Frances May Cundiff was born January 29, 1887 at Heppner, Oregon, the daughter of Mr. and Mrs. William A. Kirk. She first came to Eagle Valley in 1877, when her parents and their family of five children moved there and established their home. In 1903 her father died and the family then returned to Heppner, where they lived until their home was destroyed in the Heppner flood of that year.

Following this adversity the widowed mother, Mrs. Mary E. Kirk, and her children moved to Payette, Idaho, where the mother and two brothers still reside. The brothers Clarence E. Kirk and Earl E. Kirk. Another brother, William T. Kirk, lives in Portland. The other brother, Ernest L. Kirk, died June of this year.

In 1904 she was married to Fred L. Cundiff, one of the pioneer citizens of Eagle Valley, and to this union there was born three children, William Fountain, Elizabeth Jane, and Frances Bernice, all of whom survive her. She also is survived by a granddaughter.

He parents were devoted Christians and she was reared in the atmosphere of the church. She never departed from this and throughout her life was an active and devoted follower of the Christ. She was a member of the M.E. church, which she immediately joined when she returned to Eagle Valley as a bride. She maintained her membership there since that time except for a brief period when she transferred it to Baker where the family moved in 1917 and lived for seven years, after which they again returned to Eagle Valley. She has served as president of the Womens Missionary society, and always was interested in all the activities of the church. She was a member of the neighbors of Woodcraft.
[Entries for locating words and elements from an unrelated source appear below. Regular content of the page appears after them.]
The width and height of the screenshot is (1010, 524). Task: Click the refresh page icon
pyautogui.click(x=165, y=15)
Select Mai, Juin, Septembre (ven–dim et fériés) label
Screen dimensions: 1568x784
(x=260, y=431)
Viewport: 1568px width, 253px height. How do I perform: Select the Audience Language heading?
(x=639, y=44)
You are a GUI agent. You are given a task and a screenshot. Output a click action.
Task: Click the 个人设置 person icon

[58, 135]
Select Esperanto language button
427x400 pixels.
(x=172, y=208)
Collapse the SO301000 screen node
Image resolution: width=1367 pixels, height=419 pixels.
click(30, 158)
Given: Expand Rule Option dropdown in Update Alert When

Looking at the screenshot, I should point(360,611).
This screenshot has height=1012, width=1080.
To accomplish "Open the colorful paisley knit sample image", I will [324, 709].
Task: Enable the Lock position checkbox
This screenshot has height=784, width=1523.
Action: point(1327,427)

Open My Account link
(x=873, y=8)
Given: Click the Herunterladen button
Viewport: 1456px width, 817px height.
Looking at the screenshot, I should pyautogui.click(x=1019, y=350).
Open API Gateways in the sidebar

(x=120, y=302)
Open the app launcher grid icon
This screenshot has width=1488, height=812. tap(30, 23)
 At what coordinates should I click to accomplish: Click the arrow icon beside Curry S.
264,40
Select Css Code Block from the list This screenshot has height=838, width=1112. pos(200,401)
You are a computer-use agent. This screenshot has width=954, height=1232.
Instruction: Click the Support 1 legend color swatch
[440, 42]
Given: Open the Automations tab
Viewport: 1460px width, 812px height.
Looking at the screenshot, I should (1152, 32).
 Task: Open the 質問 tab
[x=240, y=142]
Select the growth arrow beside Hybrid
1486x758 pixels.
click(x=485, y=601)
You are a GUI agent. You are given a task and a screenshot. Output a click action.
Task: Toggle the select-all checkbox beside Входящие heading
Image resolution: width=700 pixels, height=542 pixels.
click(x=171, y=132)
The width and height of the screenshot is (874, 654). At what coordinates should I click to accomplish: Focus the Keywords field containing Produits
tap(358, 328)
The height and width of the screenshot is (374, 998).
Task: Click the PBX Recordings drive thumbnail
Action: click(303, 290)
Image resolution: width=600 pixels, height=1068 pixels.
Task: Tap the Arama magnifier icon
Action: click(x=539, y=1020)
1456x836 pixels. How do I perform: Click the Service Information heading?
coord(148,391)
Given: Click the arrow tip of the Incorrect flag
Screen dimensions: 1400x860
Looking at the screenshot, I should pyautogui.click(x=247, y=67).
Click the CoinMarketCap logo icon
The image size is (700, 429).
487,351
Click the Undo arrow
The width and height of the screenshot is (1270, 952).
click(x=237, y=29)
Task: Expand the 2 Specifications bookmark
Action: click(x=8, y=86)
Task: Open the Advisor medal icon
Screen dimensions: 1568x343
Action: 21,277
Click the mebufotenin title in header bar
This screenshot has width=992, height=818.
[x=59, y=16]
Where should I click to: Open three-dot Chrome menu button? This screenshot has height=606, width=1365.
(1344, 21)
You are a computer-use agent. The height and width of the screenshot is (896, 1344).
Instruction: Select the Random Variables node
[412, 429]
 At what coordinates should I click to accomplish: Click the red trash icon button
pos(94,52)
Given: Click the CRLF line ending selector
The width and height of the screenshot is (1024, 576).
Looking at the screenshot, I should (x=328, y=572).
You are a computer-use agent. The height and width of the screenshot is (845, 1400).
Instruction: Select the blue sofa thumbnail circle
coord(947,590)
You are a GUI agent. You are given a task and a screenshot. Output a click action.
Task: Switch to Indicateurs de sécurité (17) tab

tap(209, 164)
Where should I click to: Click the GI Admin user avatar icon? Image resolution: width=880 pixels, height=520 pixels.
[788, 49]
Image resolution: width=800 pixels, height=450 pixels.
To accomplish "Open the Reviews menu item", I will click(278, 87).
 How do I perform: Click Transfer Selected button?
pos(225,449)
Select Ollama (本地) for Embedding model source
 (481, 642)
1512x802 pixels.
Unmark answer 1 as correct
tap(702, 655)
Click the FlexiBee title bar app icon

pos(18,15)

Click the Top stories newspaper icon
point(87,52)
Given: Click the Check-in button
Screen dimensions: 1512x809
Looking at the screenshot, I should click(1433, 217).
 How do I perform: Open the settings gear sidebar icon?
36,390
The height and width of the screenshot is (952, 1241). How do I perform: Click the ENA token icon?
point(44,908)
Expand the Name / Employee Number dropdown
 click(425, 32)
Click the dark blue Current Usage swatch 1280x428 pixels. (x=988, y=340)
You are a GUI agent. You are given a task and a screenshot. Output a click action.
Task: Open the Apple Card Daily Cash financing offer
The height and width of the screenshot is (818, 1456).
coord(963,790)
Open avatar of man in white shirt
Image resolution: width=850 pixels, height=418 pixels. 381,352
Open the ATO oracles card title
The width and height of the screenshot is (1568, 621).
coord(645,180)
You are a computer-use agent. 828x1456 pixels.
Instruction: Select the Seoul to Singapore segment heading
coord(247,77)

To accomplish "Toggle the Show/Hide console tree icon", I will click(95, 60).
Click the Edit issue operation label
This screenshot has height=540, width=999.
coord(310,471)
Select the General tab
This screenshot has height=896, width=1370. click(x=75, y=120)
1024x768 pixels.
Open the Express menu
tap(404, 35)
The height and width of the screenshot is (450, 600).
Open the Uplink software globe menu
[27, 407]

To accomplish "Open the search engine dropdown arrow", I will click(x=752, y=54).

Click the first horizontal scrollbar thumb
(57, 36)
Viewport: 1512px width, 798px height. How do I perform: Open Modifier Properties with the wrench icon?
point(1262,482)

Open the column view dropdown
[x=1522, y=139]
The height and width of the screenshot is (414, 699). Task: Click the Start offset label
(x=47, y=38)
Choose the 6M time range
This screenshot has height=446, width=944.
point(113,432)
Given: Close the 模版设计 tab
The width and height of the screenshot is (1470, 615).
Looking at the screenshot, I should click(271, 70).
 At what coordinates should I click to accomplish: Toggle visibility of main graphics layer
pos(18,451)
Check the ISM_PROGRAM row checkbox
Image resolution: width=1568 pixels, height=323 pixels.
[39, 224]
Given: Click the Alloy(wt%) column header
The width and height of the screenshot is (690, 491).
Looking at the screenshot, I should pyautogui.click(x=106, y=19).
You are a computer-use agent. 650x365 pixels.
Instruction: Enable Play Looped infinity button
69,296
She suffered a stroke of paralysis in May, 1926, and a second stroke, more severe, in November of the same year. She never regained her health. Her last sickness was brief. Last Thursday morning she suffered an attack of heart trouble and the end came as 11:30 o'clock Saturday morning.

Funeral services were held at the Methodist church at Eagle Valley and interment took place there.